O ambiente é bastante bom, em comparação com as épocas de Mourinho, mas a passagem dele pelo Real Madrid deixou uma fractura entre os jogadores e o presidente. Os futebolistas sentem-se atraiçoados pelo presidente, por ter permitido que um treinador os maltratasse como Mourinho maltratou. E Florentino tentou forçar até ao fim a situação com Cristiano Ronaldo. Não queria renovar-lhe o contrato, queria substituir Cristiano Ronaldo por outra grande estrela: Gareth Bale. Mas Cristiano é demasiado importante e demasiado popular e Florentino não teve mais remédio senão renovar o contrato. Mas há um ressentimento entre os dois.
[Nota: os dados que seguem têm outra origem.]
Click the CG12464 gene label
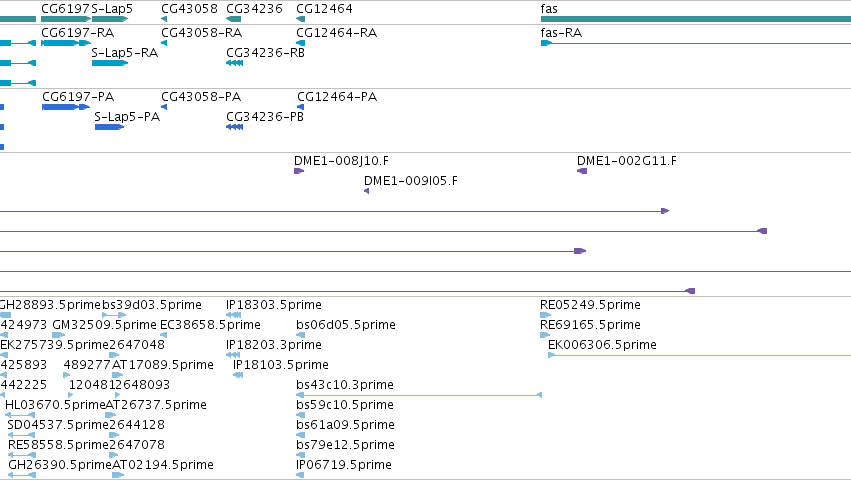 (325, 9)
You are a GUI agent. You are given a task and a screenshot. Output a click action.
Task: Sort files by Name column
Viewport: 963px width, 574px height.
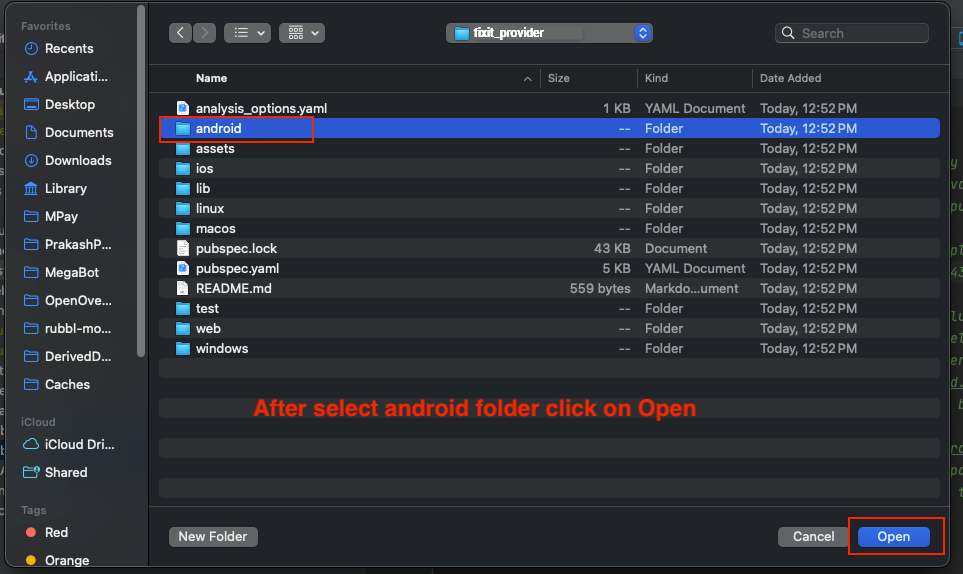[211, 78]
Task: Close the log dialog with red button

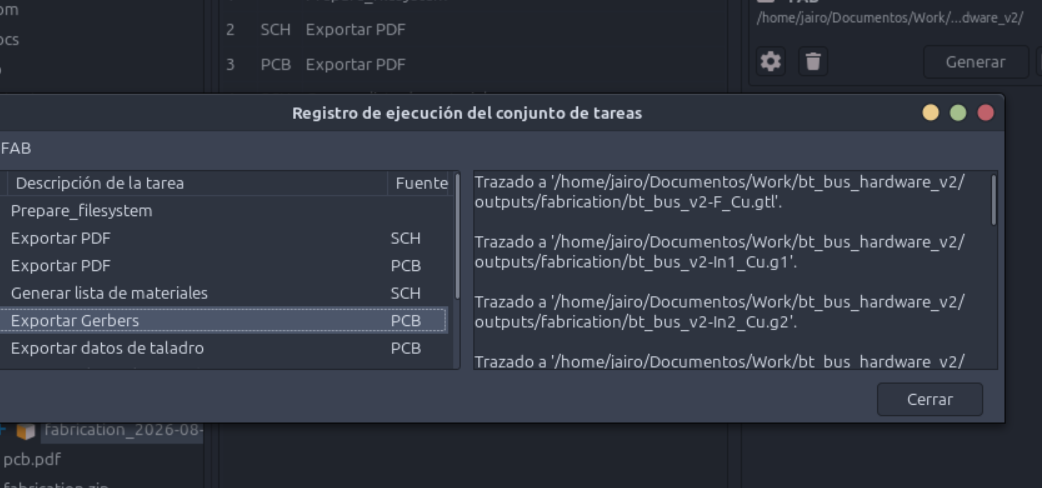Action: (986, 113)
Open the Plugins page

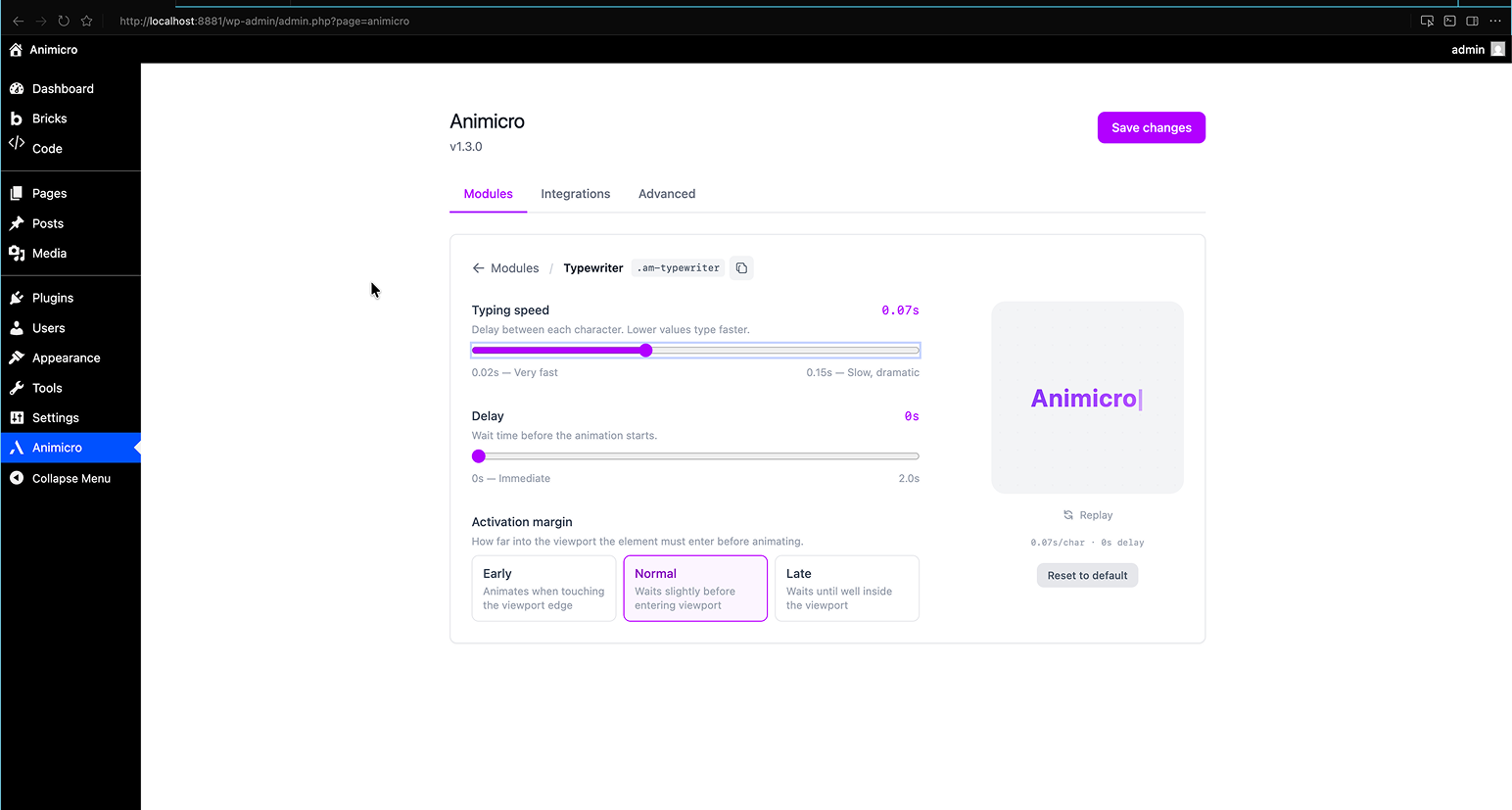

Onde fica Carlo Ancelotti no meio disso?
Ancelotti é um empregado que faz um trabalho e cumpre ordens. Tem voz, deixam-no opinar. Mas a decisão final é tomada por Florentino. Ancelotti não decide quem é o guarda-redes e também não decide as contratações. Não é Ancelotti quem contrata Bale, foi Florentino Pérez. Florentino gostaria que Ancelotti lhe ligasse todos os dias para perguntar quem devia jogar. Esse é o sonho de Florentino, acha que sabe de futebol. Teve uma relação magnífica com Mourinho. Intimidava-o, mas chegaram a entender-se muito bem. Não se atrevia a fazer coisas com Mourinho que faz com Ancelotti, mas entendeu que a relação com Mourinho era satisfatória, trazia-lhe muitas vantagens. E admirava-lhe o autoritarismo.

Conta no livro que, no dia em que soube que David Moyes era o sucessor de Alex Ferguson no Manchester United, Mourinho ligou para a Gestifute em lágrimas. É um lado frágil desconhecido.
Mourinho é imaturo, na medida em que sente pânico perante o fracasso e a perda. Parte do seu segredo, enquanto treinador de êxito, é esse desespero com o qual luta contra o fracasso. Ele não gosta de futebol, gosta de ganhar. No futebol, de alguma forma, Mourinho encontrou um lugar onde parecia que ganhava sempre. Ele vivia essa fantasia e chegou a acreditar que era incapaz de perder.

Não ser escolhido para o lugar de Alex Ferguson foi uma grande desilusão.
A figura de Ferguson é tão poderosa que ele deixou-se fascinar. É o pai do futebol, que te diz que és o seu filho favorito. É uma interpretação freudiana, mas evidentemente Mourinho queria ocupar o lugar do pai. E está no futebol para ocupar o lugar do pai. Mourinho é treinador porque o seu pai era treinador. Entra no mundo do futebol com um certo ressentimento porque não conseguiu ser futebolista profissional. Continua a olhar os futebolistas com desdém. Como Florentino. Partilham uma visão depreciativa dos futebolistas.

Mas precisa deles para ganhar.
Esse é o drama. A tragédia de Mourinho é que necessita desses seres desprezíveis que são os futebolistas para ser algo. Apesar de procurar mantê-los num segundo plano. Gosta de futebolistas que aceitem a sua inferioridade perante a autoridade do treinador.

Depois do Real Madrid, regressar ao Chelsea, um porto seguro, era o destino lógico para Mourinho?
Sim. Ele tinha a possibilidade de ir para o Paris Saint-Germain, mas em Inglaterra há muito dinheiro e notoriedade. Há duas coisas que atraem Mourinho: o dinheiro e a fama. E em nenhum lugar do mundo o idolatram tanto como em Inglaterra. Tanto os adeptos como a imprensa.